Our Discourse Hosting Configuration

We've talked about the Discourse server hardware before. But now let's talk about the Discourse network. In the physical and software sense, not the social sense, mmmk? How exactly do we host Discourse on our servers?

Here at Discourse, we prefer to host on our own super fast, hand built, colocated physical hardware. The cloud is great for certain things but like Stack Exchange, we made the decision to run on our own hardware. That turned out to be a good decision as Ruby didn't virtualize well in our testing.

The Big Picture

(Yes, that's made with Dia – still the quickest thing around for network diagramming, even if the provided template images are from the last century.)

Tie Interceptors

Nothing but the finest bit of Imperial technology sits out front of everything, ready to withstand an assault from the Internet at large on our application:

The tieinterceptor servers handle several important functions:

  • ingress/egress: artisinally handcrafted iptables firewall rules control all incoming traffic and ensure that certain traffic can't leave the network
  • mail gateway: the interceptors are responsible for helping to ensure that mail reaches the destination. DKIM signing, hashcash (potentially) signing, header cleanup
  • haproxy: using haproxy allows the interceptors to act as load balancers, dispatching requests to the web tier and massaging the responses
  • keepalived: we use keepalived for its VRRP implementation. We give keepalived rules such as "if haproxy isn't running, this node shouldn't have priority" and it performs actions based on those rules - in this case adding or removing a shared IPv4 (and IPv6) address from the Internet-facing network

Tie Fighters (web)

The tiefighters represent the mass fleet of our Death Star, our Docker servers. They are small, fast, identical – and there are lots of them.
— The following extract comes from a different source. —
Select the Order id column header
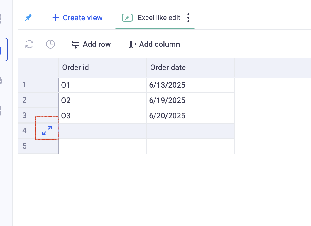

They run the Discourse server application in stateless docker containers, allowing us to easily set up continuous deployment of Discourse with Jenkins.

What's running in each Docker container?

  • Nginx: Wouldn't be web without a webserver, right? We chose Nginx because it is one of the fastest lightweight web servers.
  • Unicorn: We use Unicorn to run the Ruby processes that serve Discourse. More Unicorns = more concurrent requests.
  • Anacron: Server scheduling is handled by Anacron, which keeps track of scheduled commands and scripts, even if the container is rebooted or offline.
  • Logrotate and syslogd: Logs, logs, logs. Every container generates a slew of logs via syslogd and we use Logrotate to handle log rotation and maximum log sizes.
  • Sidekiq: For background server tasks at the Ruby code level we use Sidekiq.

Shared data files are persisted on a common GlusterFS filesystem shared between the hosts in the web tier using a 3-Distribute 2-Replicate setup. Gluster has performed pretty well, but doesn't seem to tolerate change that well - replacing/rebuilding a node is a bit of a gut-wrenching operation that kind of feels like yanking a disk out of a RAID10 array, plugging a new one in and hoping the replication goes well. I want to look at Ceph as a distributed filesystem store - able to provide both a S3-like interface as well as a multimount POSIX filesystem.

Tie Fighters (database)

We are using three of the Ties with newer SSDs as our Postgres database servers:

  1. One hosts the databases for our business class (single Discourse application image hosting many sites) containers and standard-tier plans.
  2. One hosts the databases for the enterprise class instances.
  3. One is the standby for both of these - it takes the streaming replication logs from the primary DBMSes and is ready to be promoted in the event of a serious failure.

Tie Fighter Prime

The monster of the group is tiefighter1. Unlike all the other Ties, it is provisioned with 8 processors and 128 GB memory. We've been trying to give it more and more to do over the past year. I'd say that's been a success:

Although it is something of a utility and VM server, one of the most important jobs it handles is our redis in-memory network cache.

Properly separating redis instances from each other has been on our radar for a while - they were already configured to use separate databases for partitioning, but that also meant that instances could still affect each other. Notably the multisite configurations which connected to the same redis server but used different redis databases.

We had an inspiration: use the password functionality provided by the redis server to automatically drop any connections using the same password into its own isolated redis backend. A new password will automatically create a new instance specifically tied to that password. Separation, security, ease of use. A few days later, Sam came back with redismux. It's been chugging along after being moved inside docker in September.

Jenkins

Jenkins is responsible for "all" of our internal management routines - why would you do tasks over and over when you can automate them? Of course, the elephant is our build and deployment process. We have a series of jobs set up that automatically run on a github update:

Total duration from a push to the main github repository to the code running in production: 12 minutes, 8 of which are spent building the new master docker image.

It's taken us about a year (and many, many betas of Docker and Discourse) to reach this as a reasonably stable configuration for hosting Discourse. We're sure it will change over time, and we will continue to scale it out as we grow.